In our study, propofol combined opioids rather than nerve block was used for breast cancer surgery because it was easily performed without nerve block associated adverse effects. Fentanyl was administrated in both groups at low doses of 2-4μg/kg, which were unlikely to impair antitumor immunity to a great extent [10]. Moreover, opioid- induced immunosuppression can be prevented by coadministration of cyclooxygase-2 (COX-2) inhibitor [29]. Propofol was shown to increase NK cell interferon-γ production and inhibit COX-2 and prostaglandin E2 function [30, 31], NASIDs was also used at the end of surgery in all patients, thereby possibly counteracting the negative impact of opioids on immunity [32]. However, Forget et al... suggested that NASIDs be given shortly before surgery to produce the antitumor effects [33]. In Looney et al’s study, propofol/paravertebral block produced lower VEGF-C concentration than sevoflurane technique [2], while out results showed the two groups had similar postoperative VEGF-C concentrations. This may be explained as that more patients in the TIVA group required postoperative fentanyl for pain relief due to remifentanil induced hyperalgesia [34] and after all, fentanyl could interfere with the anti-angiogenic effect of propofol.
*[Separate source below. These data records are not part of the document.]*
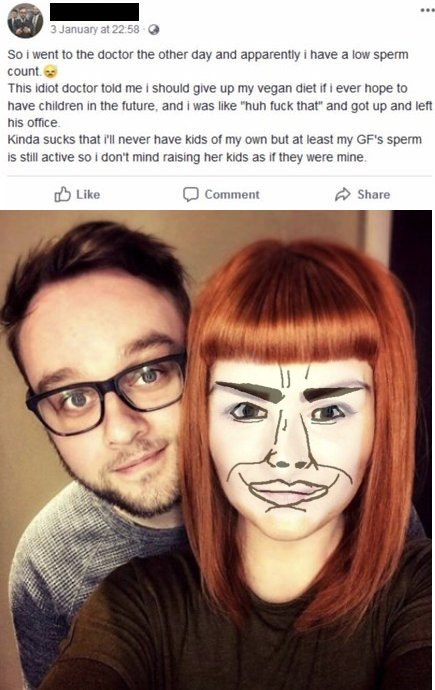Open the poster's round profile picture
This screenshot has width=435, height=690.
point(26,21)
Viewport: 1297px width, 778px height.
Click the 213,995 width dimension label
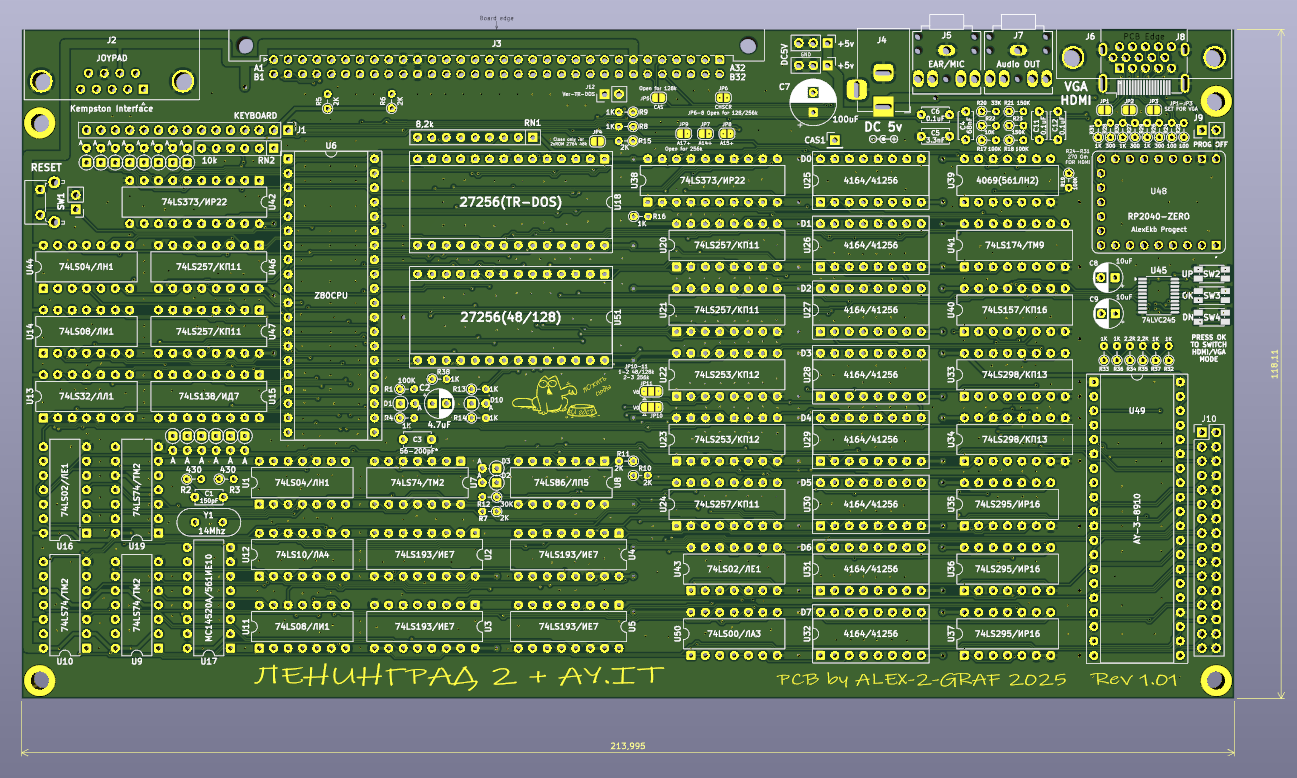(x=627, y=746)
In the present study, we also found propofol/remifentanil-based TIVA can effectively suppress the release of VEGF-C for both MRM and BCS. In contrast, sevoflurane technique can only reduce the expression of VEGF-C for BCS, but not for MRM. The contributory factors included that MRM caused greater stress response than BCS, hence more release of VEGF-C [35], and propofol-based TIVA can attenuate stress response more than inhalational anesthesia [36]. TGF-β concentrations remained relatively stable in all patients. Although among the patients with early stage (Tis-Stage I) tumors, the preoperative to postoperative change of TGF-β concentrations was lower in the SEV group compared with the TIVA group, the difference was too small to be clinically relevant.

We didn’t observe the beneficial effect of propofol/remifentanil-based TIVA on RFS during the two-year follow-up because the short-term RFS of breast cancer is relatively high, and a large sample size and a long-term follow-up would be required to detect a significant difference. In a prospective observational study, postoperative change in VEGF didn’t predict the disease-free survival in breast cancer over 8 years of follow-up [37].
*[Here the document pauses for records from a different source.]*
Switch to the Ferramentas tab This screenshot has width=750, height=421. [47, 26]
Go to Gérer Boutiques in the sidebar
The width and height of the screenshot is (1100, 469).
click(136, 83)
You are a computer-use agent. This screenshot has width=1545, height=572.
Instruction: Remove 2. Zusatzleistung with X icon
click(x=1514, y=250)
There are some limitations worth noting in our study. First of all, propofol and fentanyl were used for anesthetic induction in both groups, especially, fentanyl was given in all patients to blunt intraoperative stress response and provide postoperative analgesia, which might serve as major confounders, making it difficult to differentiate the properties of two anesthetic methods on immune response. However, the effects of single-dose propofol used in the SEV group would have dissipated within 10 min or less as anesthesia was maintained with sevoflurane. And also, it was not substantially evidenced that small dose of fentanyl could make significant alterations on cancer related immunity. On the contrary, uses of opioids showed no clinically significant association with the recurrence of breast cancer in a large sample sized study [38]. More importantly, we aimed to compare the distinct packaged anesthetic techniques rather than attributing the results to the individual drug so as to present clinically relevant references. Moreover, the interactions of different anesthetics may further complicate the explanation for the results. Ultimately, whether our findings can be considered to indicate long-term prognosis is unknown.

Conclusions

We found that for the breast cancer surgery, propofol/remifentanil-based TIVA can effectively inhibit the increases of VEGF-C concentrations after surgery compared with sevoflurane-based inhalational anesthesia, whereas these two anesthetic methods produced similar effects on the release of TGF-β. The short-term recurrence rate of breast cancer didn’t show a significant difference between the two anesthetic techniques. A large-sample sized, multicenter clinical trial with longer term follow-up should be conducted to clarify the roles of anesthetics on recurrence and metastasis of breast cancer.